(Written request):
Reproduce the following listing verbatim, line for line, omitting the pictures from your answer.

Stored items from a collection:

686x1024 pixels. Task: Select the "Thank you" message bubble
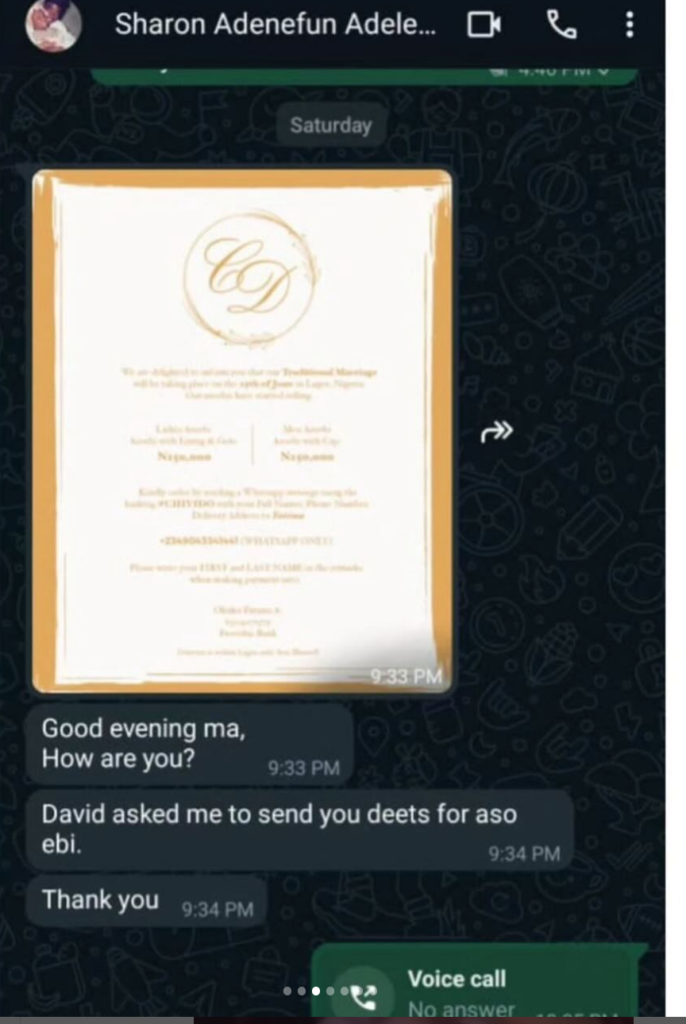point(147,901)
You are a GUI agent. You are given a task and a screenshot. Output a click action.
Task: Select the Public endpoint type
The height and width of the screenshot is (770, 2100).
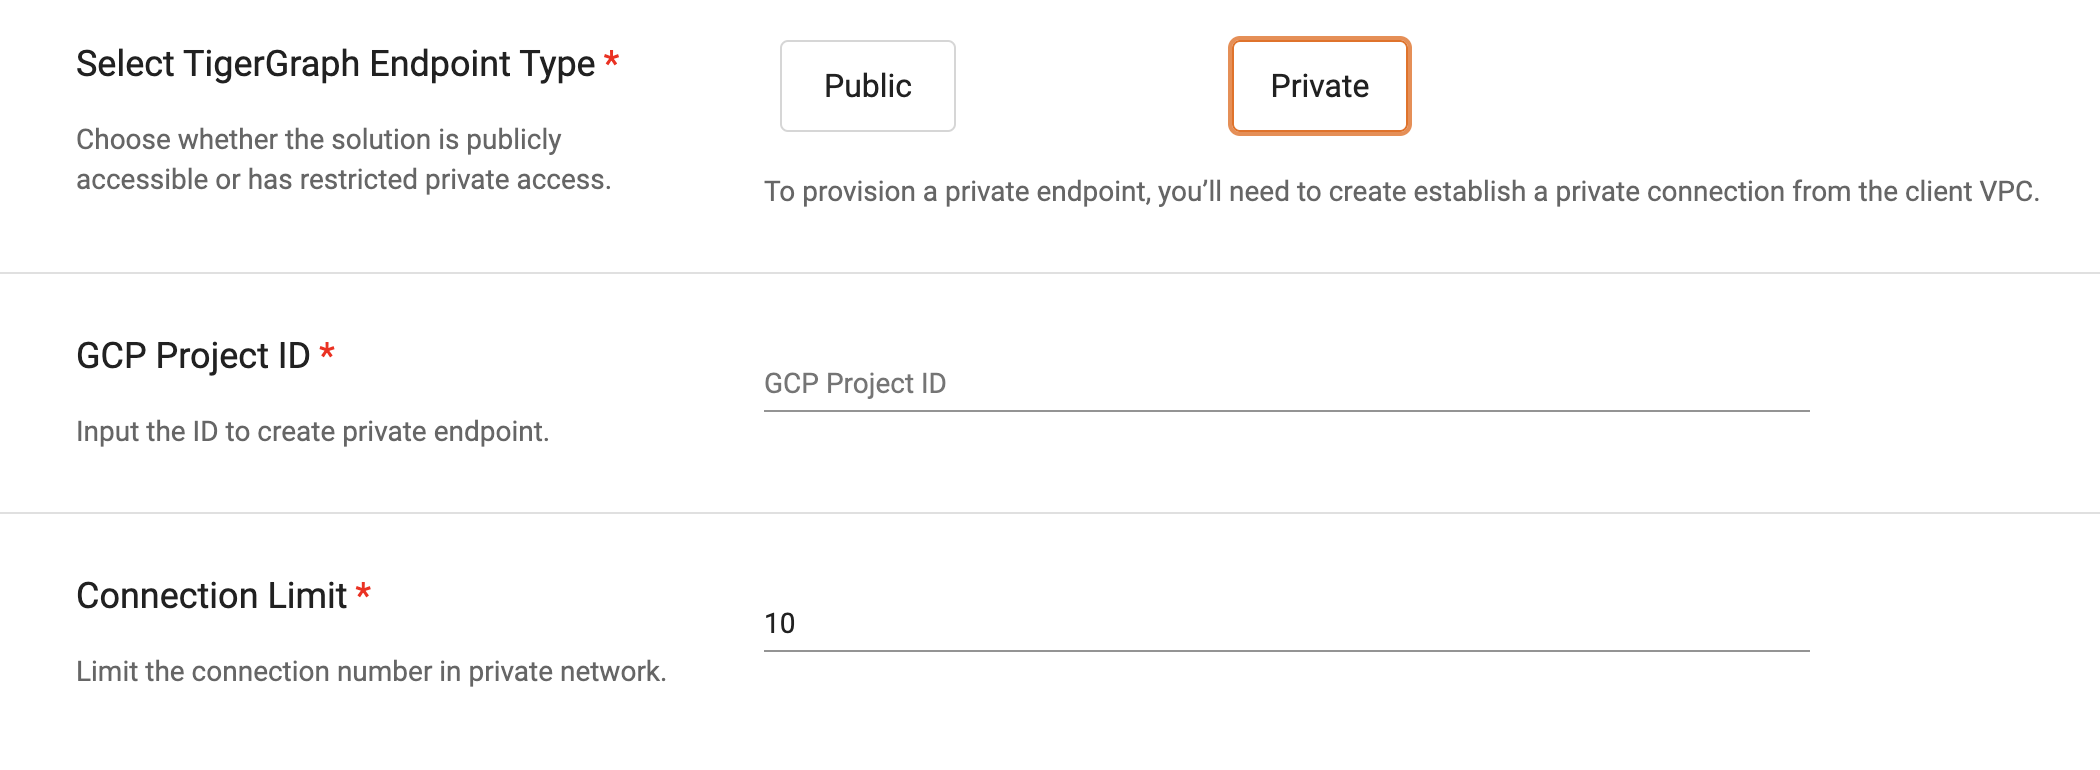[866, 86]
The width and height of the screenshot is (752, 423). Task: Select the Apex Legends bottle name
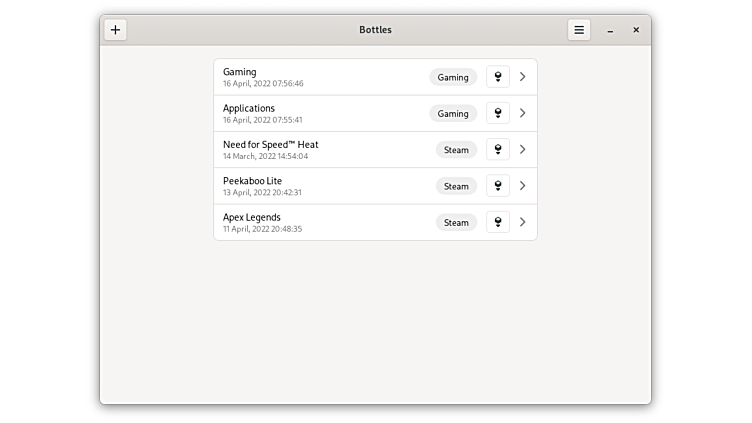point(252,217)
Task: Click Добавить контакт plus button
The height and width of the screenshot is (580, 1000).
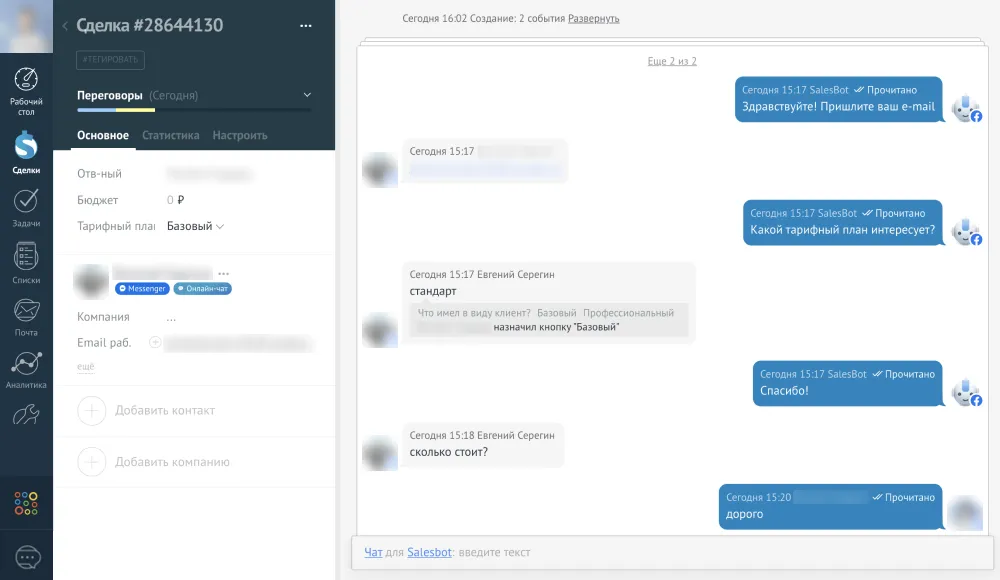Action: click(91, 410)
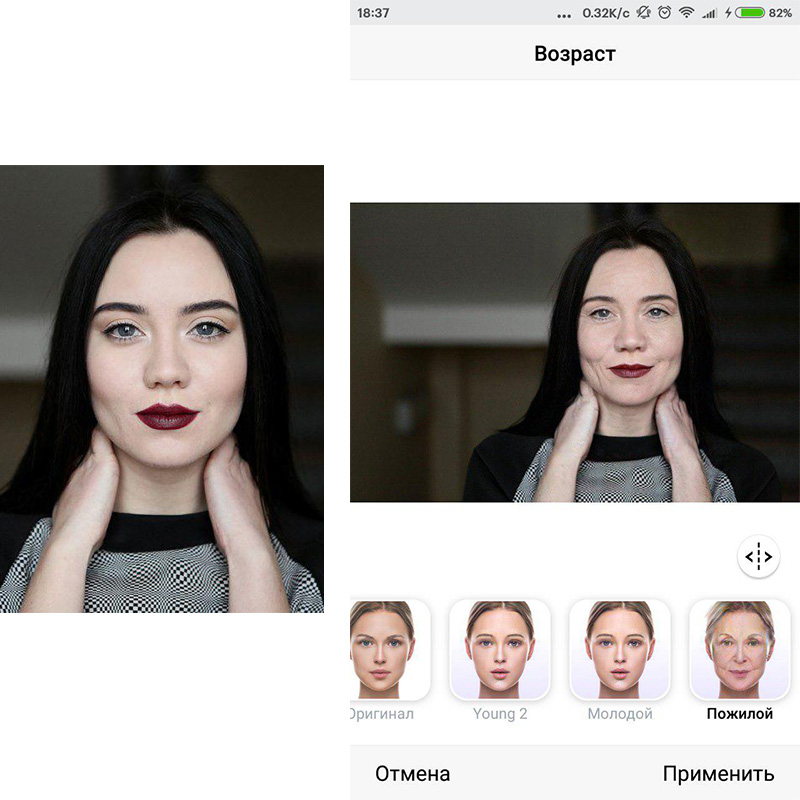The height and width of the screenshot is (800, 800).
Task: Tap the Молодой text label
Action: pos(620,714)
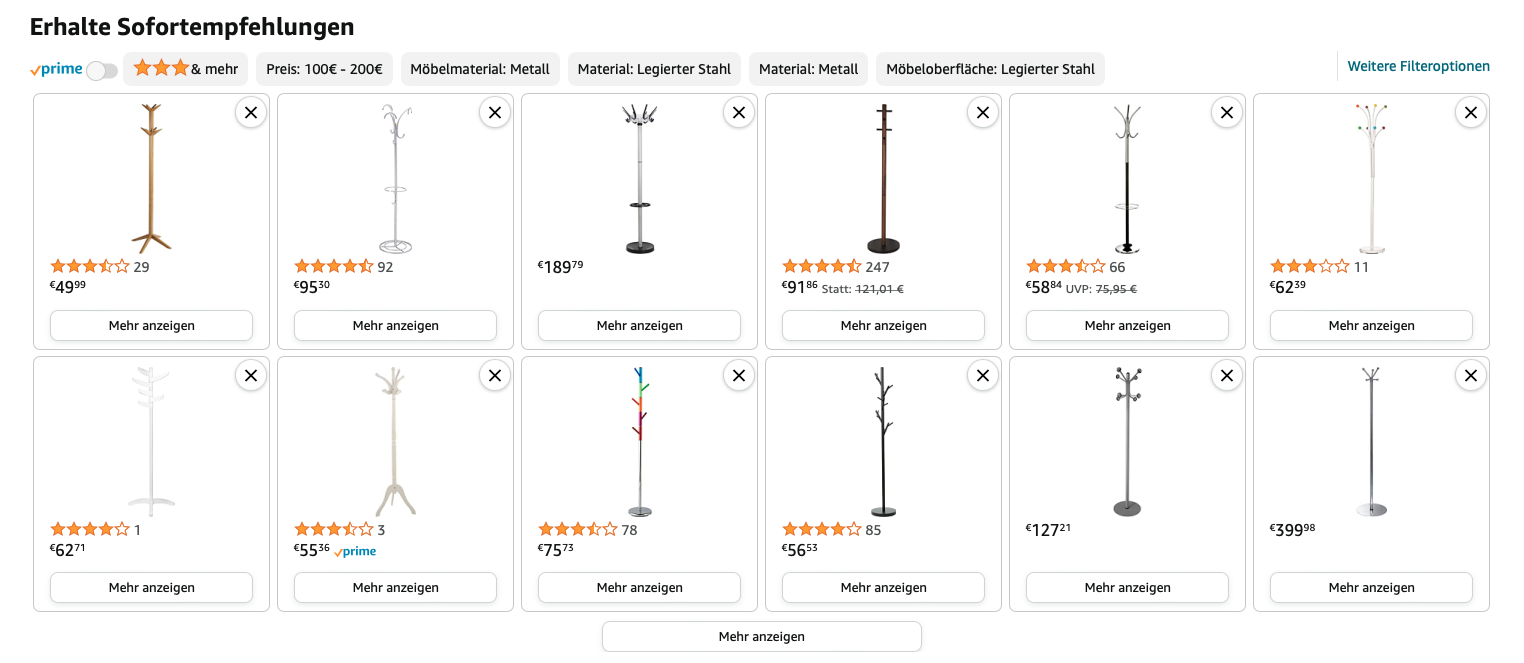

(Full output):
686x1024 pixels. Task: Select the "Thank you" message bubble
point(147,901)
You are a GUI agent. You are given a task and a screenshot. Output a click action.
Task: Select the Public endpoint type
The height and width of the screenshot is (770, 2100).
[866, 86]
The width and height of the screenshot is (752, 423). Task: Select the Apex Legends bottle name
point(252,217)
Task: Click Добавить контакт plus button
The height and width of the screenshot is (580, 1000).
Action: click(91, 410)
The height and width of the screenshot is (800, 800).
Task: Tap the Молодой text label
Action: pos(620,714)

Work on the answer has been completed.